The National Institute for Health and Care Excellence has given a positive opinion of mobocertinib as a treatment for previously treated advanced non-small cell lung cancer with EGFR exon 20 insertion mutations.
The National Institute for Health and Care Excellence (NICE) has recommended mobocertinib (Exkivity) as a therapy for patients with for advanced non-small cell lung cancer (NSCLC) with EGFR exon 20 insertion gene mutations that was previously treated with platinum-based chemotherapy, according to a press release from NICE.1
The regulatory organization published the final draft of the guidance recommending the targeted therapeutic after over 100 patients with advanced lung cancer were said to have benefitted from treatment. Real-world, indirect comparisons of mobocertinib with immunotherapy agents and docetaxel (Taxotere) with or without nintedanib suggested that the agent increased survival, with an independent committee reporting an increase in overall survival by more than 3 months. Clinical trials have also indicated that the agent was well tolerated by patients.
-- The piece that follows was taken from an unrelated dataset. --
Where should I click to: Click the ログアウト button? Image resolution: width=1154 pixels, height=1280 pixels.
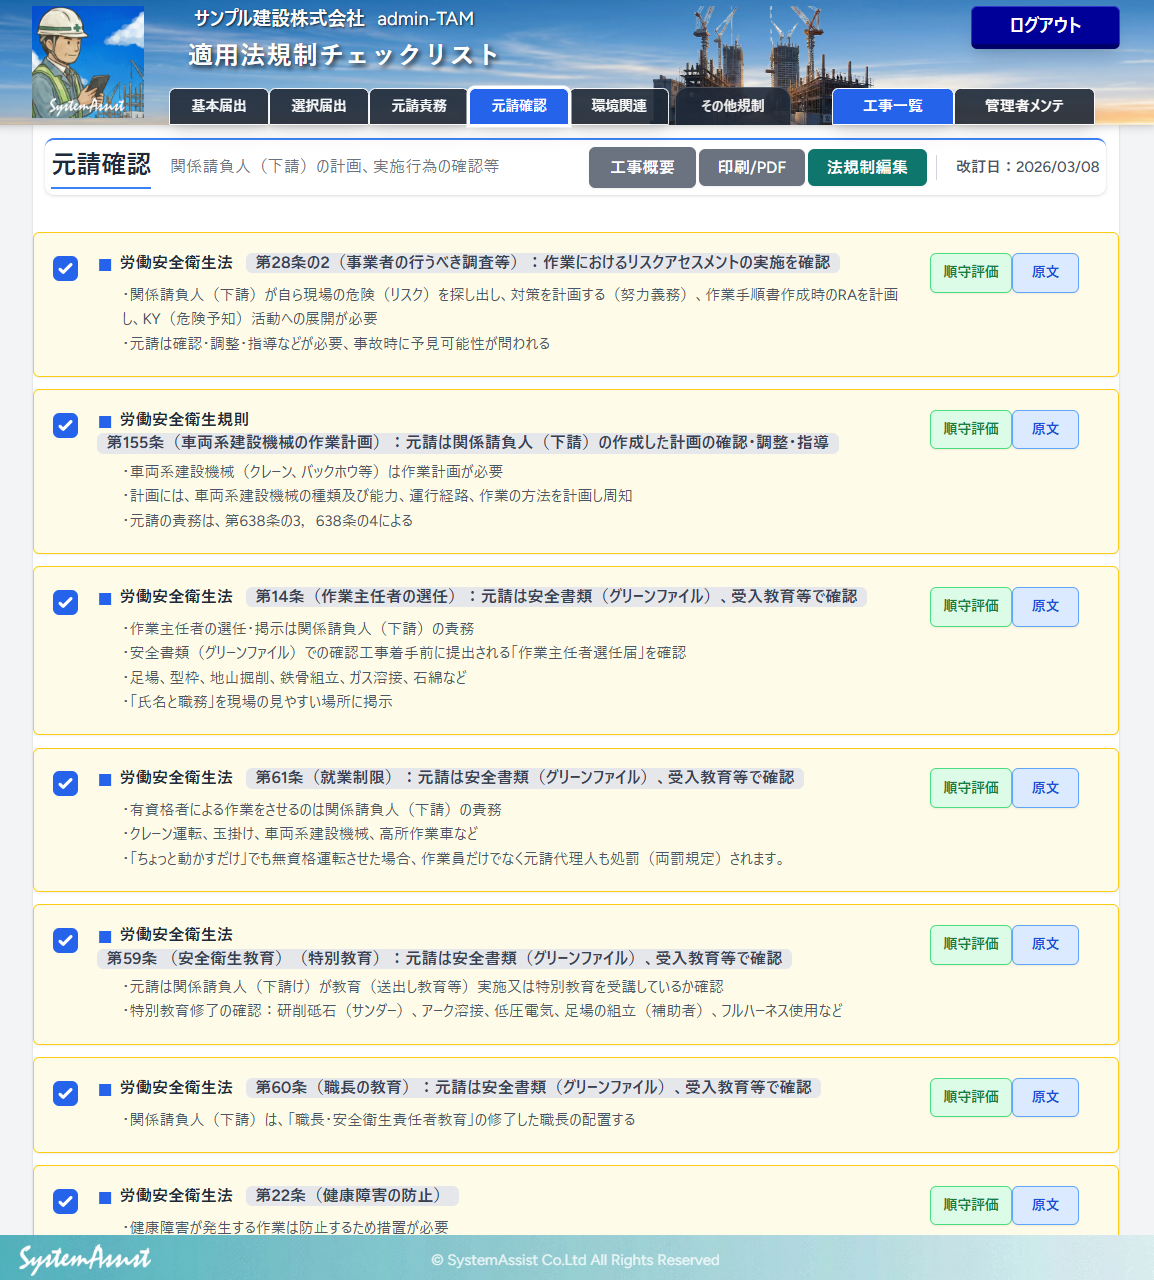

“I’m delighted that we have been able to recommend this innovative treatment for patients in England with this rare and aggressive form of lung cancer,” Helen Knight, interim director of medicine evaluation at NICE, said in a press release. “This is the first treatment approved by NICE that targets this specific gene mutation in people with advanced [NSCLC]. The evidence shows it not only extends people’s lives but also extends how long people have before their cancer gets worse.”
Mobocertinib was granted approval by the FDA for the treatment of patients with EGFR Exon 20 insertion-positive NSCLC in September 2021.2 The FDA based its approval on results from a phase 1/2 trial (NCT04535557) presented at the 2021 American Society of Clinical Oncology (ASCO) Annual Meeting. Data from that trial indicated that mobocertinib demonstrated a confirmed objective response rate of 35% (95% CI, 26%-45%) and had a safety profile that was consistent with the known profiles of other EGFR tyrosine kinase inhibitors.